Hükümet; sendikaların ve konfederasyonların bölünmüşlüğünden ve sendikal rekabetin aştığı çatlaklardan nasıl yararlandığını, İstanbul’da yapılan müdahalelerle açıkça ortaya koydu.
İstanbul’daki müdahale yeterince eleştirildi ve tartışıldı. Ancak biz İstanbul Valisi’nin başından yaralanarak hastaneye kaldırılan genç bir lise öğrencisi için yaptığı değerlendirmeyi aktarmak istiyoruz. Vali diyor ki ; “ yaralanan kızımız (!) örgüt üyesidir” sonra örgüt mensubiyetini şöyle açıklıyor; “ marjinal grup üyesi ” ve “ bizde kaydı var“. Şimdi buradan belleklerimizi yoklayarak, emekçilere yapılan her saldırı için ileri sürülen gerekçeleri hatırlamaya çalışalım. “Tethişçiler “, “ anarşistler “, “ideolojik gruplar “, “ provokatörler”, “bölücüler”, “gizli örgüt mensupları”, “ huzuru ve düzeni bozmak isteyenler”… Daha da sıralayabiliriz. Emekçi eylemlere müdahalelerin, uygulanan şiddetin, yasaklamaların, copların, göz altıların ve bilumum uygulanan baskı ve şiddetin tarihsel yalanları ve demagojileri!...
Şimdi bir çağrı yapıyorum; ey hukukçular size sesleniyorum, hukuk açısından “marjinal grup mensubu” olmak hangi suça giriyor, ne demektir marjinal olmak!... Ceza yasalarında, marjinal olmanın karşılığı kafatasının parçalanması mıdır!? Devlet terörünü hak etmek midir!? Yargısız cezalandırmalara maruz bırakılmak mıdır!? Bir demokratik hukuk devletinde valinin açıkladığı gerekçelerin değeri nedir!? Kamu vicdanında inandırıcı bir karşılığı var mı!?
Ama; halka, emekçilere şiddeti reva görenler, dillerinde vatan, millet, sakarya lafını düşürmemişlerdir!... Ancak geldiğimiz noktada biliniyor ki ; vatan, millet, sakarya edebiyatı yapanlar statükonun, haksızlığın, zulmün, şiddetin, hukuksuzluğun kılıfını hazırlamaya çalışan, işçi sınıfına ve emekçilere karşı olmanın yeminli ve gönüllü savunucularıdır!...
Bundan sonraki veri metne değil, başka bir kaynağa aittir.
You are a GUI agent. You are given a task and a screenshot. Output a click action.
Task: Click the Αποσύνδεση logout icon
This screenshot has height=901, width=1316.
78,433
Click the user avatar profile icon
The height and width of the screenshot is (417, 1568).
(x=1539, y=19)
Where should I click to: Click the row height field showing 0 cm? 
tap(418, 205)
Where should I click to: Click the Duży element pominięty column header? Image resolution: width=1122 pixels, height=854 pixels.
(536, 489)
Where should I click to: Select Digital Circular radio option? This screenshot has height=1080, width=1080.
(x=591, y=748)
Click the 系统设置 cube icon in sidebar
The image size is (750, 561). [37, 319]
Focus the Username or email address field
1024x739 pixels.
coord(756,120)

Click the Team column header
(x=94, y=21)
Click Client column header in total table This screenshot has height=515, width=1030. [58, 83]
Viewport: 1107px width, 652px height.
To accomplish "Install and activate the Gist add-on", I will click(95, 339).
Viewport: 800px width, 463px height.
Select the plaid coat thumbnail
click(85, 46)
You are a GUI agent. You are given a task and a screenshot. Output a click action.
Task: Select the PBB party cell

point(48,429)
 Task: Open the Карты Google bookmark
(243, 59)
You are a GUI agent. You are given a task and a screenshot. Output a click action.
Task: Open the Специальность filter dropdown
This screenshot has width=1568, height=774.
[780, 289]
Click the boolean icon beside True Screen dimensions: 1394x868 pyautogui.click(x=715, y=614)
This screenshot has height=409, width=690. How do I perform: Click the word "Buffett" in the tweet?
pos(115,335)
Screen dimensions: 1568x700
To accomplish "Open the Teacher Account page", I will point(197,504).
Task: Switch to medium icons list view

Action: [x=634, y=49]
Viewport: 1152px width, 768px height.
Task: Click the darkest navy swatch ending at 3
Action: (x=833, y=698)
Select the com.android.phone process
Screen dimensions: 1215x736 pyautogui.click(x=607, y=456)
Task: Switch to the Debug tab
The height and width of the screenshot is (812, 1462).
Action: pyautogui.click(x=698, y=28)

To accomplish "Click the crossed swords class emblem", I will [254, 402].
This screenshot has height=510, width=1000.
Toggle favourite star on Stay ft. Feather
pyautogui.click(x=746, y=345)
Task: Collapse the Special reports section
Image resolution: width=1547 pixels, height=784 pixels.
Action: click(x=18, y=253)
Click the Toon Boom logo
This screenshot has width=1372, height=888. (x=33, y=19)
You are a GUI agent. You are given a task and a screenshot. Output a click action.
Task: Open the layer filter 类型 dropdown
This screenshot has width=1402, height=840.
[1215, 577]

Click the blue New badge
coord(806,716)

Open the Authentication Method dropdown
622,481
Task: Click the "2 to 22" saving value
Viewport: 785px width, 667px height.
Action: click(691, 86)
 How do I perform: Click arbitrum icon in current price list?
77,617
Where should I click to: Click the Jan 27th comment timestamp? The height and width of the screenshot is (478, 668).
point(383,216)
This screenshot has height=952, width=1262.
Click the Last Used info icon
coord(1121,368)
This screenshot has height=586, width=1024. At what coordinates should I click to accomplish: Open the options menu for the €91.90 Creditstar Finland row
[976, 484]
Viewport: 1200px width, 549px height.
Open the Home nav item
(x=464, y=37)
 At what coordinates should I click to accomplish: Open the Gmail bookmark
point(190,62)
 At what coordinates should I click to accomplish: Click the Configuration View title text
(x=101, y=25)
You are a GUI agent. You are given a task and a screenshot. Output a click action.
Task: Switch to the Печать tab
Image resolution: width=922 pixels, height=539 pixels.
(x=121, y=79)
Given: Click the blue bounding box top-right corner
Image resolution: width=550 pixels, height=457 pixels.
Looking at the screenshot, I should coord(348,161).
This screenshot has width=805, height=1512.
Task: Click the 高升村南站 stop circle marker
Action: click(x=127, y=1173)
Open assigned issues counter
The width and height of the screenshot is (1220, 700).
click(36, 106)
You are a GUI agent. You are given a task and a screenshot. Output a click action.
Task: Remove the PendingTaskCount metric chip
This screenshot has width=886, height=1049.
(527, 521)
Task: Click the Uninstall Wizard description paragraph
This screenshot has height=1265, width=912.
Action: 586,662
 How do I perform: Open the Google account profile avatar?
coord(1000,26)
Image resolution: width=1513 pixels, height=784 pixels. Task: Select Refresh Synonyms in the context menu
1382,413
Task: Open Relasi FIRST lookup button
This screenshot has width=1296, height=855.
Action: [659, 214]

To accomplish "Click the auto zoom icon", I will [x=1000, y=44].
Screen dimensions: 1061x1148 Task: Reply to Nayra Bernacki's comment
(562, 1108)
Eğer sendikacılar; emek ve sermaye arasındaki çelişkide emekten yana açık, net, işçi sınıfı ve emekçilerin mücadelesinin taktik ve stratejik hedeflerinden uzak davrandıklarında, hükümet ve egemen sınıf politikalarının ve propagandalarının karşısında yalpaladıkları sürece tarihsel rollerini yerine getiremezler ve sınıfın yenilgisinde, mevzi kaybetmesinde sorumluluk listesine yazılmaktan kurtulamazlar.
Birkaç sözde Çanakkale için söylemeliyiz; Memur-Sen vatan-millet edebiyatına “ Çanakkale ruhu” (!) katkısını yaptı. Dikkat! Tam da 1 Mayıs günü!... Uluslararası bir günde!... Enternasyonalist dayanışmanın gerçekleştiği bir günde!... Birlik, mücadele ve dayanışma gününde!... “ Çanakkale ruhu” adına ayrı duruşunu ve aykırılığını meşrulaştırmaya çalıştı.
Pratik bir soru daha soralım; neden şimdi!? Neden 2013 yılı 1 Mayıs’ında!? Birdenbire akıllarına “şehitler” ve “Çanakkale ruhu” geldi. Yoksa Çanakkale’yi zapt etme projelerine ve gelecek yerel seçimlere yönelik hesaplarına bir lojistik destek sunma cinliğini yutturma çabası olmasın sakın!... Ama akıllarda kalan gerçek 1 Mayıs kutlamaları; Salı pazarından Cumhuriyet Meydanında yürüyen Çanakkaleli emekçilerin sloganları, coşkuları ve halayları ile gerçek değerini ve karşılığını buldu.